Por mais de 500 anos a Mata Atlântica tem sofrido intensas ações antrópicas. Estima-se que antes da chegada dos colonizadores portugueses o bioma tinha uma área de 1,3 milhões de km2, o que correspondia a 15% do território brasileiro, ocupando quase toda a faixa litorânea.

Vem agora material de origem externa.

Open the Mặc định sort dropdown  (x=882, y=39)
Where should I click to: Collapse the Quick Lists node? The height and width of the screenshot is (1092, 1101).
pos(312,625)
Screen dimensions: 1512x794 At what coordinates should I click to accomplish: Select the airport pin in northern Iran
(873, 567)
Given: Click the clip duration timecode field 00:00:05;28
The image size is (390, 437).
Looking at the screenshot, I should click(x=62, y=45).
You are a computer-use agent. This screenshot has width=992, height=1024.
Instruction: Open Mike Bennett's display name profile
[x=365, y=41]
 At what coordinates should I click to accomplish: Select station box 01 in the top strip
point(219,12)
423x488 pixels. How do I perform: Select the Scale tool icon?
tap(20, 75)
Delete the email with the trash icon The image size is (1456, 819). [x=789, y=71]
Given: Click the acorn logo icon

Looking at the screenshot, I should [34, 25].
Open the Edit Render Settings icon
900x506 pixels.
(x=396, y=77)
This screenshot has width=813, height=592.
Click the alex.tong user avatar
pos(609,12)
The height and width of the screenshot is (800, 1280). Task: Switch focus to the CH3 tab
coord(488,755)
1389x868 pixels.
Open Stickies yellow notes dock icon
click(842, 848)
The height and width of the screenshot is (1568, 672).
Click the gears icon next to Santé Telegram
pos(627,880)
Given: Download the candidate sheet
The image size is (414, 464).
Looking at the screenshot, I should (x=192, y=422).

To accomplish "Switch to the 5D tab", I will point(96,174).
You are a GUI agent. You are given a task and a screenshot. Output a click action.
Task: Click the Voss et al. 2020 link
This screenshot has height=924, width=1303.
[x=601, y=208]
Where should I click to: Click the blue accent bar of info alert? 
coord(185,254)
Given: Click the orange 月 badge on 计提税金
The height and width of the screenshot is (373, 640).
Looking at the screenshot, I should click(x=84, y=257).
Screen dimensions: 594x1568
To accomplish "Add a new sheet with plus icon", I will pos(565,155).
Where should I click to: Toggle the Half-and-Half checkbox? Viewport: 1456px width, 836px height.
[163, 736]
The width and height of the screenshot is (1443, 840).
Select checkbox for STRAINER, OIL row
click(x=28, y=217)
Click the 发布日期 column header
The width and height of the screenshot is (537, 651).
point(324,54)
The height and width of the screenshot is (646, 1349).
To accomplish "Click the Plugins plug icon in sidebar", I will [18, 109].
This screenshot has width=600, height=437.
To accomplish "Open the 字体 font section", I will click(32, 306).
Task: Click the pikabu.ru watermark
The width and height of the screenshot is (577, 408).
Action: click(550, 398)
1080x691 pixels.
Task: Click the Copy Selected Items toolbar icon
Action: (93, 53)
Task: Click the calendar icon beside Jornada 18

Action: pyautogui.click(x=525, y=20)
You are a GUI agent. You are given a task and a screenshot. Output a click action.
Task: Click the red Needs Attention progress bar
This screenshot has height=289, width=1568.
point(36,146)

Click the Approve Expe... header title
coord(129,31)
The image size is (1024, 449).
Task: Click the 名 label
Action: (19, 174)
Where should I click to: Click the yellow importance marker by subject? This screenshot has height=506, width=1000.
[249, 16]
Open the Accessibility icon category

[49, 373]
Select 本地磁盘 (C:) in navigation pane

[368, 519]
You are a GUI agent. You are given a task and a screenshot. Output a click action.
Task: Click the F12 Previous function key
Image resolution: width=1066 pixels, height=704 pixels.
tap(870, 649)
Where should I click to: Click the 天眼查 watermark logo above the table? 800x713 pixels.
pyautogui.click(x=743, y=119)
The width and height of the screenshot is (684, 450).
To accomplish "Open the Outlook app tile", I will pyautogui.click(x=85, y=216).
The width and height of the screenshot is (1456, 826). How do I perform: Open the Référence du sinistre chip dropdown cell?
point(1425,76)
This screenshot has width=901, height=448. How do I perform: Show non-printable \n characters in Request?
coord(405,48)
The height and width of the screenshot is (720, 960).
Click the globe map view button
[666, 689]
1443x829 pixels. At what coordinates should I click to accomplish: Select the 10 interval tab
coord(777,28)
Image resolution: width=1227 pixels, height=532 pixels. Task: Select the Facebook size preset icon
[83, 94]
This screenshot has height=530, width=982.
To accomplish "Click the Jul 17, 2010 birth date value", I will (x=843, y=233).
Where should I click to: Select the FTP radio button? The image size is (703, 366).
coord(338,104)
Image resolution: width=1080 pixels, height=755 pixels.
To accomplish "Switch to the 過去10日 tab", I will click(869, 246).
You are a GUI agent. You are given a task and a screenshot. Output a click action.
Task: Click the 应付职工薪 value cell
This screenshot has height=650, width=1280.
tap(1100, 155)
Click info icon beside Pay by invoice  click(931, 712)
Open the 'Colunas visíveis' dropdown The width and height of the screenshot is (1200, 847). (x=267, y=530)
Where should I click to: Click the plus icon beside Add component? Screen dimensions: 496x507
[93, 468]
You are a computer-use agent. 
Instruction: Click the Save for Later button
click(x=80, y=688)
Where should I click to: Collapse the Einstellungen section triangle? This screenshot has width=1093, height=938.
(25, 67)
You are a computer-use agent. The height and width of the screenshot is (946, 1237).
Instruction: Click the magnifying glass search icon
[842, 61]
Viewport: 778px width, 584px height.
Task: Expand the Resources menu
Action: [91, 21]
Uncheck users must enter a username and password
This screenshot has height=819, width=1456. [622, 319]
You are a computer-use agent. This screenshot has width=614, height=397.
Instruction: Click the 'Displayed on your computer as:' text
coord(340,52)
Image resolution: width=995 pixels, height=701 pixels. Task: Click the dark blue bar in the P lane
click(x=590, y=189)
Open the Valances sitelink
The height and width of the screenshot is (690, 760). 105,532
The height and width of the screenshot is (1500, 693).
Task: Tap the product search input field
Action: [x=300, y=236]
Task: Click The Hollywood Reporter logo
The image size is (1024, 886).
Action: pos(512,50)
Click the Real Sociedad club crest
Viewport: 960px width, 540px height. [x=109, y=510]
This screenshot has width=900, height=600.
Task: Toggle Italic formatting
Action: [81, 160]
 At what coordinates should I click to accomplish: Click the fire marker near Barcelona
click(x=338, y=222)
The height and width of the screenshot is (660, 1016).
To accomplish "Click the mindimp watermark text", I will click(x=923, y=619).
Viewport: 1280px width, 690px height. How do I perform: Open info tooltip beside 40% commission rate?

A devastação da Mata Atlântica teve início com a exploração do Pau brasil ainda na fase pré-colonial. Em seguida continuou com a implantação da cultura canavieira que permanece até hoje. No último século, com o crescimento da população urbana e a industrialização, a pressão sobre os recursos naturais nesta região tem se mantido muito intensiva.

 

Segundo dados divulgados pelo Atlas dos Remanescentes da Mata Atlântica (2014), nos últimos 28 anos, a Mata Atlântica perdeu 18.509 km2 (o que equivale a 12 cidades do estado de São Paulo), restando 12,5% dos remanescentes acima de 3 ha e apenas 8,5% acima de 100 ha. No período de 2012-2013 houve 239 km2 de desmatamento, o que gerou incremento de 9% na supressão vegetal nativa comparado ao período de 2011-2012.

 

Apesar do seu histórico e intenso desmatamento, atualmente a Mata Atlântica abriga cerca de 20.000 espécies vegetais que são de extrema importância a nível mundial, pois muitas são endêmicas e/ou ameaçadas de extinção.

 

A riqueza da Mata Atlântica oferece importantes serviços ambientais que beneficiam direta e indiretamente aproximadamente 120 milhões de pessoas que injetam na economia 70% do PIB brasileiro. Dentre as funções mais significativas para a sociedade estão a regulagem do fluxo dos mananciais, fertilidade do solo, equilíbrio climático, proteção das escarpas e encostas das serras, paisagens e o valor histórico e cultural do bioma.

 

O novo Código Florestal (Lei 12.651/2012) criou o CAR (Cadastro Ambiental Rural) na busca de promoção da regularização ambiental das propriedades rurais no país. Esse cadastro surgiu como forma de controlar, monitorar e combater o desmatamento em propriedades rurais e para o seu planejamento ambiental e econômico.

 

A maior parte dos assentamentos da Zona da Mata de Pernambuco não tem sua situação ambiental regularizada. Na maioria das vezes, o imóvel antes de ser vendido ou desapropriado já possuía um passivo ambiental que foi passado para os novos moradores. Entre as exigências estão a averbação da Reserva Legal e a conservação das áreas de preservação permanente.

 

As áreas que deveriam ser conservadas, muitas vezes, são usadas para atividades agropastoris ou como depósitos a céu aberto para lixo da comunidade, reduzindo a cobertura florestal, contaminando o solo e o lençol freático, facilitando os processos erosivos e poluição e assoreamento dos cursos d’água.

 

Somado a isto, está a fraca conscientização da população nas questões ambientais. A ideia de exploração inconsequente dos recursos naturais é histórica e tem passado de pai para filho durante séculos.

 

Esse projeto tem por principal objetivo recuperar as Áreas de Preservação Permanente (APP) e de Reserva Legal em assentamentos da Zona da Mata de Pernambuco, visando minimizar os impactos ambientais sofridos pela Mata Atlântica ao longo de sua história de ocupação. Para garantir a continuidade das atividades pós-projeto, a educação ambiental será realizada com o intuito de conscientizar a população local sobre a importante relação da conservação do meio ambiente e a qualidade de vida.